What is expected.
Please count the lines in the records below that contain the word "Select", and reply with that number alone.

Extracted data.
--------------------------------

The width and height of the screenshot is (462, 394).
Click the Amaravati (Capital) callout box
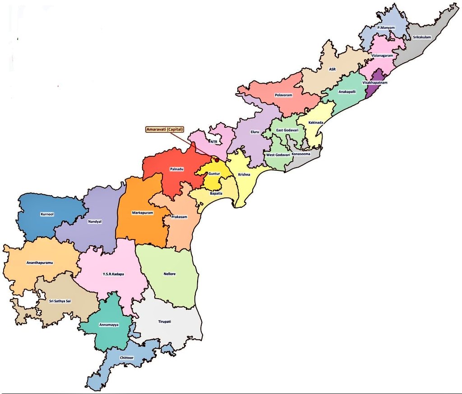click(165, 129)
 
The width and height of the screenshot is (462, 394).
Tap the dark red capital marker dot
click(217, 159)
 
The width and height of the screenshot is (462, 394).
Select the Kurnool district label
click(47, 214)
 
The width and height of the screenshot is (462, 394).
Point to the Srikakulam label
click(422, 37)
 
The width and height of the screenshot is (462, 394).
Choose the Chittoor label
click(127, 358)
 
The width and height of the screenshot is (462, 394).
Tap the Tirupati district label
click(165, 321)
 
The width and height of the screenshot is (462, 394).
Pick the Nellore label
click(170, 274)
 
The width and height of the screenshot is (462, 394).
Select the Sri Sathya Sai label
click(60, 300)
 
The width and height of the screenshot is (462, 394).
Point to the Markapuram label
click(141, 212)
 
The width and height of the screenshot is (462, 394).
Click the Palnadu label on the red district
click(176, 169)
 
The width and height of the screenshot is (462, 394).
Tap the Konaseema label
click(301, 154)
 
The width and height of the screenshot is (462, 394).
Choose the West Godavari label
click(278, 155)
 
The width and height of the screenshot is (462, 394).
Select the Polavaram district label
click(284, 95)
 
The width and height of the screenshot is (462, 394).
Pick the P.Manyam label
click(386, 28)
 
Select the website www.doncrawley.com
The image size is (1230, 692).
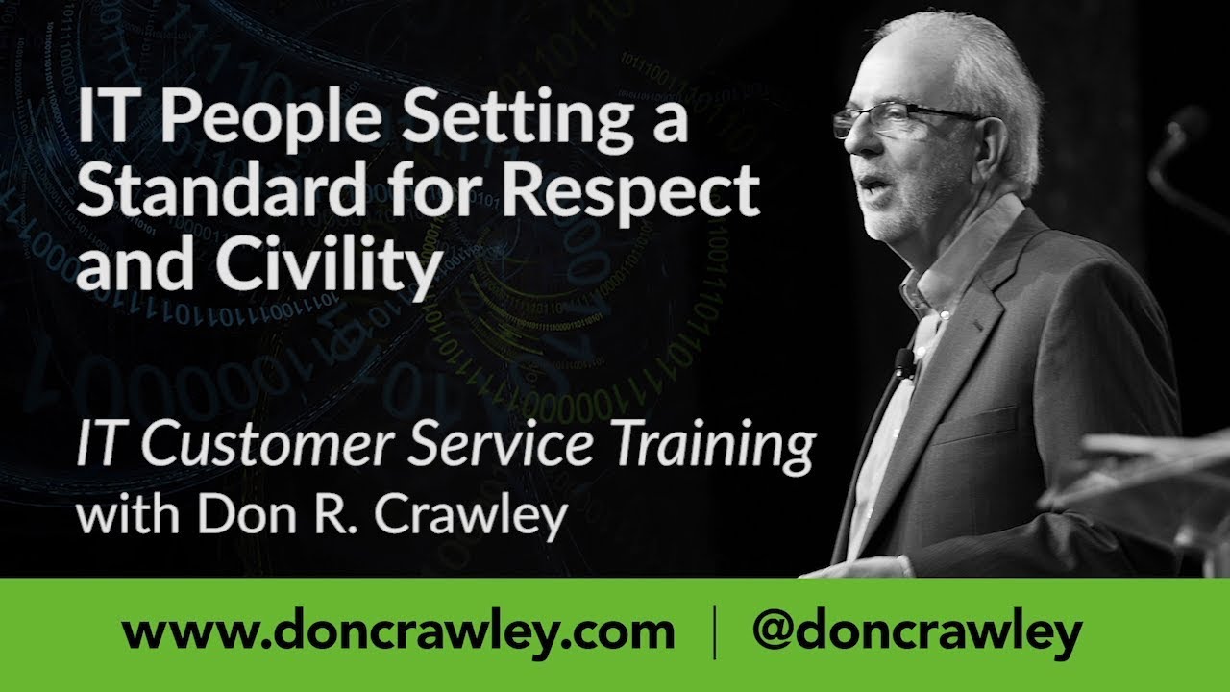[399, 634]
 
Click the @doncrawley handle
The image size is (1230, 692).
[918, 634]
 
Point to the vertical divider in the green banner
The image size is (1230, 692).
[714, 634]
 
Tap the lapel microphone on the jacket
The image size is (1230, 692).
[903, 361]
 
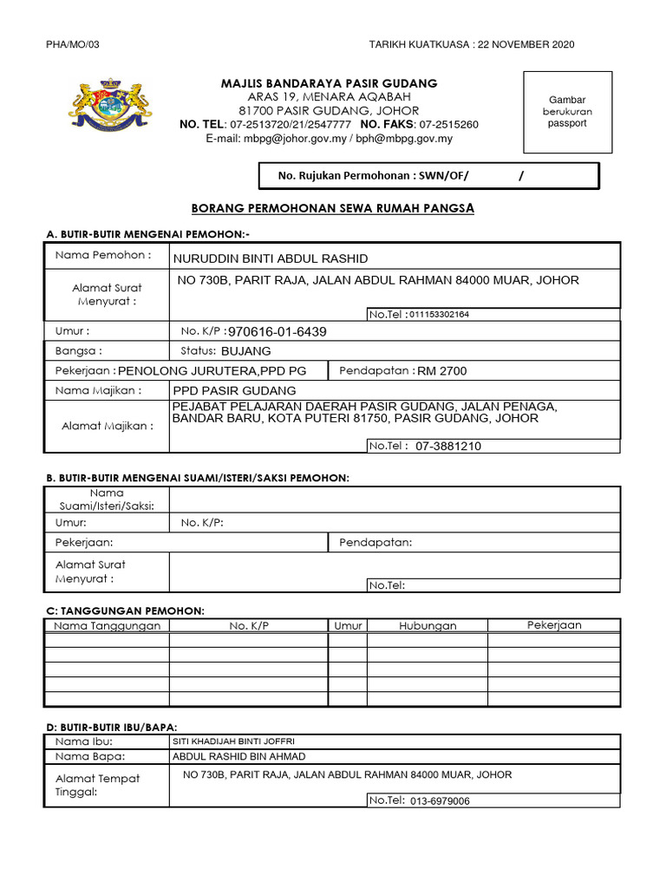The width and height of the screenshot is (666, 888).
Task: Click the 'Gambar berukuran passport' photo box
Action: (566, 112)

--------------------------------

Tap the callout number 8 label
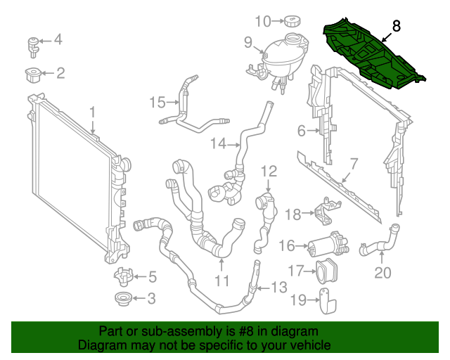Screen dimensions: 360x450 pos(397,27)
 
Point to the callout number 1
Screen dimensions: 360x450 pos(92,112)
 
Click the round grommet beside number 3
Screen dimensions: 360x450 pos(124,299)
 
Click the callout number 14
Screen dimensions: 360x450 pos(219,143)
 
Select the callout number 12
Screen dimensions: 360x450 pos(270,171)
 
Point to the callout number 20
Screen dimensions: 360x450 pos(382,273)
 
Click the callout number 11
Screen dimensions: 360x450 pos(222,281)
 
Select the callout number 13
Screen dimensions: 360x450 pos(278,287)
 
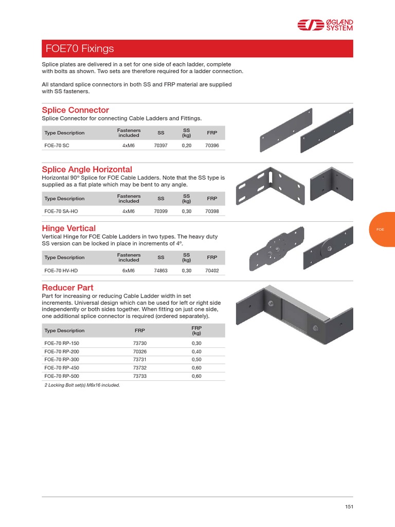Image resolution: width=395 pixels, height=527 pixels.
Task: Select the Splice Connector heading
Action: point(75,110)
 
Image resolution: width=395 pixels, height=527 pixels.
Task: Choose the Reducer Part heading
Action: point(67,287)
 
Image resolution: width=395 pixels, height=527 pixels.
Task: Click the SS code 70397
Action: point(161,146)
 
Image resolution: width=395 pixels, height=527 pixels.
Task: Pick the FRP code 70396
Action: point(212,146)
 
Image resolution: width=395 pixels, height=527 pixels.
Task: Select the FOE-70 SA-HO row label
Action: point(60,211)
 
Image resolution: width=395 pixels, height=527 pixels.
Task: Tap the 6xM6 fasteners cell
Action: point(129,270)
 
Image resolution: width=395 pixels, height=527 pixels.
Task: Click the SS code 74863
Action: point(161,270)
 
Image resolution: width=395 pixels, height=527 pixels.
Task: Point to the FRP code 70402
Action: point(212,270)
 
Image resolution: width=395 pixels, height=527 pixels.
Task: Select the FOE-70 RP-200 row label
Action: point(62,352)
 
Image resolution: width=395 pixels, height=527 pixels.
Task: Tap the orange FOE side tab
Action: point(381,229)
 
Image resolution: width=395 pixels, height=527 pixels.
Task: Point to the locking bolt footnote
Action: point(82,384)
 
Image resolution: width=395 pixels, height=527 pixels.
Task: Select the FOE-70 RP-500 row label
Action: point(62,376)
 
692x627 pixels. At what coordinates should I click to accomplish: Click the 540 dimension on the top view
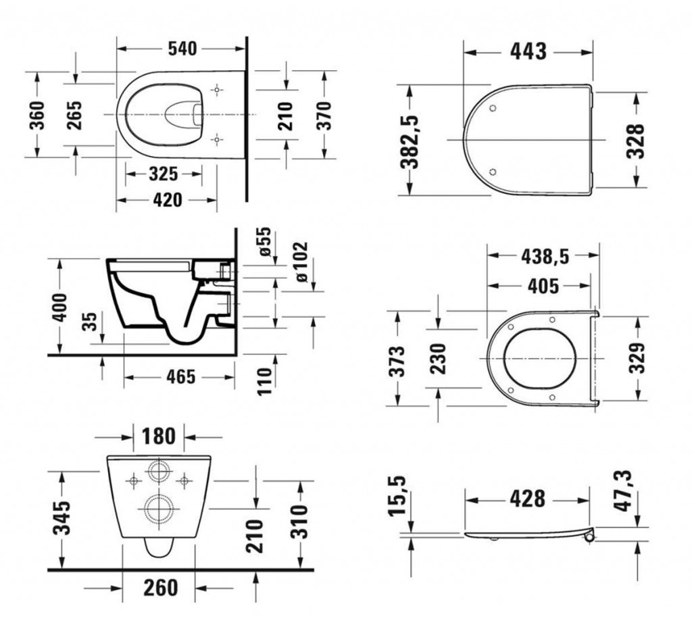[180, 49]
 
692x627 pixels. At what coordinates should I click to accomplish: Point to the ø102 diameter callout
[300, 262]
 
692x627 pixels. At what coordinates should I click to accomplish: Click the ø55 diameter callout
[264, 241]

--------------------------------

Final result.
10